Moses Cones made his fortune in North Carolina’s textile industry, but he was much more interested in being outdoors than in one of his denim factories. Naturalists at heart, Cone and wife Bertha purchased some 3,600 acres of virgin land near Blowing Rock, North Carolina, about 88 miles north of Asheville. Construction started on the house in 1899, but building the Colonial Revival structure was something of an ordeal. Workman had to transport materials and furnishings 20 miles from the nearest railroad depot in Lenoir. The home was completed in 1901. Following the Cones’ deaths, the estate was donated to the National Park Service, which still maintains the estate and welcomes visitors to tour the house and use the grounds.

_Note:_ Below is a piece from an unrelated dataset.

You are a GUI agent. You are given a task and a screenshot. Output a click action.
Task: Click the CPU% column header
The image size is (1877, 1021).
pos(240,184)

Renovations have been ongoing for several years to restore the once-grand Flat Top Manor to its former glory. But visitors can still tour portions of the home and enjoy a guided tour by a park ranger. Looking out from the front porch of the 20-room home is especially spectacular. The view of Bass Lake and the mountain vistas in the distance are Instagram-worthy. The Park Craft Center is also located on the first floor of the home. You’ll find handicrafts from regional artists including pottery, textiles and artwork. Artists conduct demonstrations of quilting, embroidery, glassblowing and pottery throwing on the front porch during the summer months. Call (828) 295-3782 for a schedule of demonstrations.
While the home was impressive, the Cones loved spending time outdoors at their estate. They planted 32,000 apple trees and imported sugar maple trees from New England. The couple further bolstered their property’s natural riches by planting acres of hemlock hedges and white pines. To make the outdoor environs even more beautiful, rhodendron and mountain laurel bushes were incorporated into the landscape.
To take advantage of this natural wonderland, the Cones created 25 miles of gently sloping carriage roads that meander through the property. Those roads are still in use today as multi-purpose hiking trails for people of all fitness levels. One of the most popular hikes is to Flat Top Tower, a fire tower that offers a scenic, 360-degree view of the surrounding mountains. Flat Top Road is a more moderate hike, taking you past the Cone Cemetery, Bass Lake and through the remains of the apple orchard. A more accessible trail loops around Bass Lake. People use the carriage roads for a variety of purposes, so don’t be surprised if you encounter horseback riders, bicyclists or even cross-country skiers in winter.
The Moses H. Cone Memorial Park is located at milepost 294 on the Blue Ridge Parkway.
Exploring Mose H Cone Park may take more than one day, but no camping is allowed at the site. Julian Price Park is adjacent to Cone Park and offers 129 tent sites, 68 trailer sites and even more trails to hike.